Les personnes intersexes restent légalement peu protégées et dans les faits largement exposées aux violences médicales, s'inquiète la Commission européenne contre le racisme et l'intolérance (ECRI, une émanation du Conseil de l'Europe) dans son rapport annuel publié mercredi.
Parmi les 46 États membres du Conseil de l'Europe, "bon nombre de pays n'ont pas de directives ni de protocoles adéquats concernant l'offre de soins médicaux aux personnes intersexes", relève l'ECRI. C'est notamment le cas en Belgique: jusqu'à présent aucune loi n'interdit explicitement les interventions médicales sur les mineurs intersexes.
Pourtant, une telle variation est un phénomène naturel et relativement fréquent. En Belgique, cinq enfants naissent en effet chaque jour avec une variation - par rapport aux définitions classiques de la masculinité ou de la féminité - des caractéristiques sexuelles (tels que l'anatomie sexuelle, les organes reproducteurs, le fonctionnement hormonal ou le modèle chromosomique), selon les données de l'Institut pour l'égalité des femmes et des hommes. Ce chiffre correspond à peu près au nombre de jumeaux et de jumelles qui naissent dans notre pays.
De manière générale, la situation de ces personnes reste largement méconnue du public en Europe, et notamment des parents ou tuteurs d'enfants intersexes. Mal informés, ces derniers ne savent pas s'ils doivent autoriser ou non une intervention chirurgicale. Les opérations de "normalisation du sexe" (qui s'apparentent en réalité à des mutilations génitales) ou traitements sans nécessité médicale restent d'ailleurs licites dans la plupart des pays européens, "au mépris du droit des personnes intersexes à l'intégrité et à la diversité physiques".
L'ECRI note en outre que des dossiers médicaux reprenant les opérations pratiquées sur des enfants intersexes ont été "perdus ou détruits". Difficile, dans ces conditions, d'évaluer par après si une nouvelle intervention médicale est nécessaire.
Dans son rapport, la Commission remarque par ailleurs que les discours transphobes sont encore fortement répandus. Dans de nombreux pays européens, ils émanent le plus souvent de responsables politiques en période électorale, ou en réaction à l'élaboration de lois progressistes (par exemple sur la reconnaissance juridique du genre).

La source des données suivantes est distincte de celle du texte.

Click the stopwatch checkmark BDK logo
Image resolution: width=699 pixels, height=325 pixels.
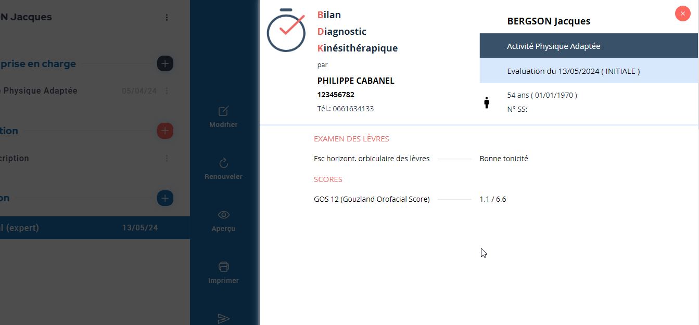point(286,30)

La protection des enfants contre "l'idéologie du genre" constitue l'argument phare des individus qui tiennent ces propos haineux envers les personnes LGBTQIA+. À titre d'exemple, en mars dernier, le Parlement hongrois a adopté un amendement déclarant que le droit des enfants prévaut sur tous les autres. Cette législation fait craindre une interdiction générale de la Budapest Pride, soit la Marche des fiertés organisée chaque année dans la capitale hongroise pour défendre les droits des personnes homosexuelles, bisexuelles, queer, transgenres ou autres. Organisateurs et participants, qui seront identifiés via des outils de reconnaissance faciale, sont passibles d'une amende allant jusqu' à 500 euros.
Autre illustration, "des personnes et des organisations prétendant protéger les enfants ont manifesté une forte opposition à tout enseignement scolaire adapté à l'âge sur les identités transgenres et, plus encore, à toute suggestion selon laquelle les enfants transgenres plus âgés devraient avoir la possibilité d'obtenir une reconnaissance juridique du genre", souligne l'ECRI.
La transphobie se marque à tous les échelons de la société. Certains employeurs rechignent ainsi à engager des personnes transgenres, et des propriétaires à les choisir comme locataires. Ce rejet du marché de l'emploi classique pousse certaines personnes transgenres vers le marché informel et risqué du travail du sexe. De même, de nombreuses personnes transgenres se retrouvent à la rue en raison de ce rejet sur le marché du logement. La culture n'échappe pas non plus aux assauts transphobes: l'ECRI signale que des pressions sont exercées par des personnalités célèbres pour rendre inaccessibles des films, des livres ou des expositions présentant des personn es transgenres.
Cette hostilité dans de nombreux domaines de la vie sociale pousse les personnes transgenres vers de graves problèmes de santé mentale. En Europe, environ un quart d'entre elles ont déjà eu des pensées suicidaires, tandis que certains professionnels de la santé sont réticents à les recevoir, déplore l'ECRI.